►

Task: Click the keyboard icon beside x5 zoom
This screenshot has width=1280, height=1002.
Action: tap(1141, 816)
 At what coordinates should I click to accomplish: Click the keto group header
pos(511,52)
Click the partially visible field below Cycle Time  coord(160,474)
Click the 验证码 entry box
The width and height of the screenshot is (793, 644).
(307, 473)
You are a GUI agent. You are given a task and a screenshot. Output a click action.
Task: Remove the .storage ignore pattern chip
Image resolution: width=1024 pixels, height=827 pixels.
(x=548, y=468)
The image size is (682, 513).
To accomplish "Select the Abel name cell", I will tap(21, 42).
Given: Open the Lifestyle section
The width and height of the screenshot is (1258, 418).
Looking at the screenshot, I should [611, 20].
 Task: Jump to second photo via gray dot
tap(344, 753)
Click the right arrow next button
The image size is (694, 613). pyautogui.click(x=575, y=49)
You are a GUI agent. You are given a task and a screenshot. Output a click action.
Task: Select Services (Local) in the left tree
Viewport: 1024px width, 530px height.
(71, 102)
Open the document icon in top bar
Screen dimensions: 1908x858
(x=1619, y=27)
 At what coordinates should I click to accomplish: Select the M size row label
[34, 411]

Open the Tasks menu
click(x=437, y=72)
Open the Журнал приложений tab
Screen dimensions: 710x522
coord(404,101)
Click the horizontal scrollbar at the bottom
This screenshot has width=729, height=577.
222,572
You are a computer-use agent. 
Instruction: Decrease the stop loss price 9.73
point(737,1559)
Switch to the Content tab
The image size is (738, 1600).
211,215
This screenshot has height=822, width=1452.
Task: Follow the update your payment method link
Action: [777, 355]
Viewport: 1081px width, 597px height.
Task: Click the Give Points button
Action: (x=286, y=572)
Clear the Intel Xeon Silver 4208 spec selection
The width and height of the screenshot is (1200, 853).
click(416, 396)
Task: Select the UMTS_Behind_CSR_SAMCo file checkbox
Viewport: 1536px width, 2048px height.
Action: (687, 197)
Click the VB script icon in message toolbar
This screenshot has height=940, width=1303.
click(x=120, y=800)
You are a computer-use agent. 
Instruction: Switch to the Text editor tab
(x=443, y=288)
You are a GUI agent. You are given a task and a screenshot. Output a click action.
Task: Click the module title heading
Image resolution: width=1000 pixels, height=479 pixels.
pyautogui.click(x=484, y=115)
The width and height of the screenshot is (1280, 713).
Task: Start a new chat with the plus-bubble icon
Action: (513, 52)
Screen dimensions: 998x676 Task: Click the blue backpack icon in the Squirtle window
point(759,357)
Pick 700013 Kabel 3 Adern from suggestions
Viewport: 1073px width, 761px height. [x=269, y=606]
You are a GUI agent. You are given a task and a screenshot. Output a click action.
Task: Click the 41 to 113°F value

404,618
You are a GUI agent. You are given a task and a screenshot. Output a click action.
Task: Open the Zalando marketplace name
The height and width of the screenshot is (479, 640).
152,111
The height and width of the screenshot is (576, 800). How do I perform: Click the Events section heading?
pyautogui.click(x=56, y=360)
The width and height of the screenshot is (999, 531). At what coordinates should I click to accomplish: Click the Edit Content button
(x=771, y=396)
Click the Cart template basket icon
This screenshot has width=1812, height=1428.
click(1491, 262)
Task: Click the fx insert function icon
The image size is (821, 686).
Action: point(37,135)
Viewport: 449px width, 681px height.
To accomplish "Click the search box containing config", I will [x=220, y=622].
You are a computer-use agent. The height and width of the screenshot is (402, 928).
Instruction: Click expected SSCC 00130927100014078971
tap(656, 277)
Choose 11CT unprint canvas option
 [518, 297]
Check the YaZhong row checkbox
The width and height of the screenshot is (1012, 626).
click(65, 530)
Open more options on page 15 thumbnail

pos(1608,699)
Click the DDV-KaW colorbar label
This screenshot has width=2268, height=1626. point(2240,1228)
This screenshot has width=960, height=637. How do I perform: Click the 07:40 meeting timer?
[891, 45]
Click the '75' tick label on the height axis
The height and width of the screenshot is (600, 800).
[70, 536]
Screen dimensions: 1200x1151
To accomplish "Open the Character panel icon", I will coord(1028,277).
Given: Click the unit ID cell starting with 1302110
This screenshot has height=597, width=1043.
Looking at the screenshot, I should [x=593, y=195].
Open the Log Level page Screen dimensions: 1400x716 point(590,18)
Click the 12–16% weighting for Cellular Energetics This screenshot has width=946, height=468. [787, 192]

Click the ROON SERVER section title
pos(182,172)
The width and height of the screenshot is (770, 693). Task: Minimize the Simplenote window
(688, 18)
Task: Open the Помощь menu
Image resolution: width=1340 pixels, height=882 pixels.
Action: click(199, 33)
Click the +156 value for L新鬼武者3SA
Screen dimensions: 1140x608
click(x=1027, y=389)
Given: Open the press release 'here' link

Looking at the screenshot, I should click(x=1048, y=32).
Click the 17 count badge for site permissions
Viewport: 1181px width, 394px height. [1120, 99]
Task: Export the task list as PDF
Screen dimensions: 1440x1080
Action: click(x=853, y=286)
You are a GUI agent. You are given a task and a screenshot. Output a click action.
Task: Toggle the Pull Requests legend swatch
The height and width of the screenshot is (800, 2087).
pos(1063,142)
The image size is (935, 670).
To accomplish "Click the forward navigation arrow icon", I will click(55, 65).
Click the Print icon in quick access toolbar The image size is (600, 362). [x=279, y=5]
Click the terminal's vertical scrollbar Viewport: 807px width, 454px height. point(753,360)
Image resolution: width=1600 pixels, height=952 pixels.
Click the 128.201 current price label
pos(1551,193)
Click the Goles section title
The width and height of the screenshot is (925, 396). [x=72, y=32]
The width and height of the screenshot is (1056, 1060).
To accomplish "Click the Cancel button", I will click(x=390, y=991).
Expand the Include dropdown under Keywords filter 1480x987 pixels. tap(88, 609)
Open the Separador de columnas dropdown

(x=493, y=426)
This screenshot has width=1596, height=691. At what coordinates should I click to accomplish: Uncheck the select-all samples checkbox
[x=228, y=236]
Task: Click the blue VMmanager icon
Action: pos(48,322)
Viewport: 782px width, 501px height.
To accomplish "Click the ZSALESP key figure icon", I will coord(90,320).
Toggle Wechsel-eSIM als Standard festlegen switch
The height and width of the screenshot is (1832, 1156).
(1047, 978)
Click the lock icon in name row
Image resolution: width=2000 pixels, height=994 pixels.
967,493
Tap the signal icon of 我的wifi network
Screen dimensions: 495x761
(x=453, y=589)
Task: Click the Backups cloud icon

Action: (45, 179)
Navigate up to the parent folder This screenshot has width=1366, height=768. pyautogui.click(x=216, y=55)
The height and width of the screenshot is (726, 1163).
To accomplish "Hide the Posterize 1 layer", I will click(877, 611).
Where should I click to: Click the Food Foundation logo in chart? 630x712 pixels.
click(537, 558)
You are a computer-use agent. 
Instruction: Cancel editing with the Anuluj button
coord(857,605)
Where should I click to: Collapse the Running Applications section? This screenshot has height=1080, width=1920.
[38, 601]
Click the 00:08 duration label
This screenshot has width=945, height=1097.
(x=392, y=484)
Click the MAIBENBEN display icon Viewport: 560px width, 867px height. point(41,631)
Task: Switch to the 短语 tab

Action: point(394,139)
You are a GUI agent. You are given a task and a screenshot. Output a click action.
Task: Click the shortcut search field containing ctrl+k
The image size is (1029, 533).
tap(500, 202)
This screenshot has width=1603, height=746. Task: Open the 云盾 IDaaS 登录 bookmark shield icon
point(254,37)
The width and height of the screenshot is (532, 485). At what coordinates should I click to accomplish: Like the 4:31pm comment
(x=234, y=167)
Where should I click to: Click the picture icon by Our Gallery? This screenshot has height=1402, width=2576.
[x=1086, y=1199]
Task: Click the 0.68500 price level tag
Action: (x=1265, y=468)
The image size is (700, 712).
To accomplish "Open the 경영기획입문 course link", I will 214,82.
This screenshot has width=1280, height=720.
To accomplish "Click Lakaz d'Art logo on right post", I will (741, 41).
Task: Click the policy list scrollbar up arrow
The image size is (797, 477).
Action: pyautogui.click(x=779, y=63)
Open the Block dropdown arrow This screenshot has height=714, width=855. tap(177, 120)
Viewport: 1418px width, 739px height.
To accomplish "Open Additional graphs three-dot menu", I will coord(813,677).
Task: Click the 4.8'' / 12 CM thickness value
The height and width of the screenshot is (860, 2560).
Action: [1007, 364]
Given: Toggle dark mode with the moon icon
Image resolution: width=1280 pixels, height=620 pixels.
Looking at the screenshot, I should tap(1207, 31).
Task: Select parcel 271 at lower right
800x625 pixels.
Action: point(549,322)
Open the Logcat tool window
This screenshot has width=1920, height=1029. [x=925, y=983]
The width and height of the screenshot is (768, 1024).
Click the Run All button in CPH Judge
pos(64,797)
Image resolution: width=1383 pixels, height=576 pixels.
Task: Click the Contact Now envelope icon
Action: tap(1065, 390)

◄

=== What is needed ===
Look above for the line containing "The height and width of the screenshot is (800, 2087)." and the line containing "Click the Print". Transcribe both, with the lines between them, exactly.

=== Answer to this exercise ===
The height and width of the screenshot is (800, 2087).
pos(1063,142)
The image size is (935, 670).
To accomplish "Click the forward navigation arrow icon", I will click(55, 65).
Click the Print icon in quick access toolbar The image size is (600, 362). [x=279, y=5]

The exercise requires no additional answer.